Textauszug:
******************************

Wurzel (1994) betrachtet in seinen Ausführungen die Pluralflexion als solche nicht separat sondern in Verbindung mit der Singularflexion. Darüber hinaus projiziert er seinen theoretischen Ansatz auf der Grundlage mehrerer Vorüberlegungen sowie den so genannten 'Paradigmenstrukturbedingungen' (PSB). Auf dieser Grundlage entwirft er drei Varianten einer Sicht auf die deutsche Substantivflexion, die ich an dieser Stelle vorstellen möchte.

3.1. Vorüberlegungen

Im Deutschen, so Wurzel (1994: 30) gibt es nur wenige Kategoriemarker, die sich direkt an den Wörtern nachweisen lassen: drei Suffixe (-e, -(e)n, -er und der Umlaut.[7] Diese Marker existieren aber in den einzelnen Flexionsklassen in unterschiedlicher Kombination. Die Flexionsklassenzugehörigkeit ergibt sich aber kaum wie in anderen Sprachen aus nichtmorphologischen Gesichtspunkten wie Genus oder Phonologie des Nomens. Allerdings gibt es Präferenzen für die Zugehörigkeit zu bestimmten Flexionsklassen. So bevorzugen bspw. Feminina, die auf verzeigendem Reim enden, meist die schwache Flexion (d. h. kein Marker im Singular, Marker -e im Plural und -n im Dativ Plural).

******************************

Verfügbare Daten:
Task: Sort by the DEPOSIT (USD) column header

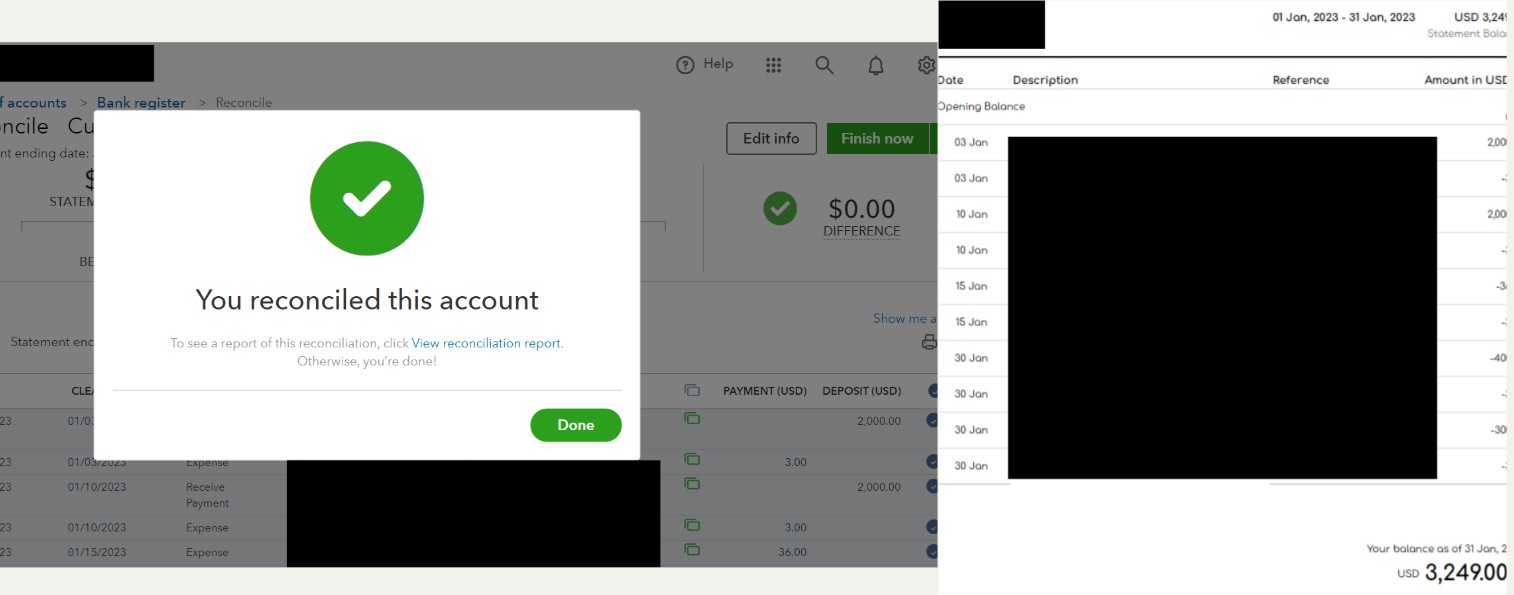Action: pos(862,391)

******************************

Aufgaben:
A - Welche Kategoriemarker lassen sich laut dem Text zur Substantivflexion im Deutschen direkt an den Wörtern nachweisen? Zähle alle auf.
B - Schreib bitte den Text zur Substantivflexion nach seinem letzten Satz um einige Sätze weiter.

Schriftliche Antworten:
A - -e, -(e)n, -er und der Umlaut

B -
(1) a. die Gans

b. die Gänse

Zu diesen Grundlagen, die sich bereits bei den Gebrauchsgrammatiken erschließen lassen, stellt Wurzel (1994: 32 f.) zwei großen Prinzipien, die in der Linguistik kaum noch angezweifelt werden:

1. Der Aufbau der Flexionssysteme ist implikativ.
2. Konkurrenz zwischen Flexionsklassen wird durch Präferenz gelöst.

Prinzip 1 stützt sich auf die Tatsache, dass das Auftreten bestimmter nichtmorphologischer Eigenschaften, das gleichzeitige Auftreten bestimmter anderer Eigenschaften bedeutet. Das nennt Wurzel Paradigmenstrukturbedingung. Hier gibt es zwei mögliche Formen. Beim Typ 1 impliziert das Auftreten von lexikalischen Grundformen mit bestimmten nichtmorphologischen Eigenschaften das Auftreten bestimmter Flexionsformen. Typ 2 dagegen bezieht sich auf Zusammenhänge zwischen dem Auftreten bestimmter Marker einer Kategorie und dem Auftreten bestimmter Marker einer anderen Kategorie. Wurzel (1994) geht davon aus, dass derartige Paradigmenstrukturbedingungen auch den Einbau von neu hinzukommenden Nomen in das vorhandene System erleichtern.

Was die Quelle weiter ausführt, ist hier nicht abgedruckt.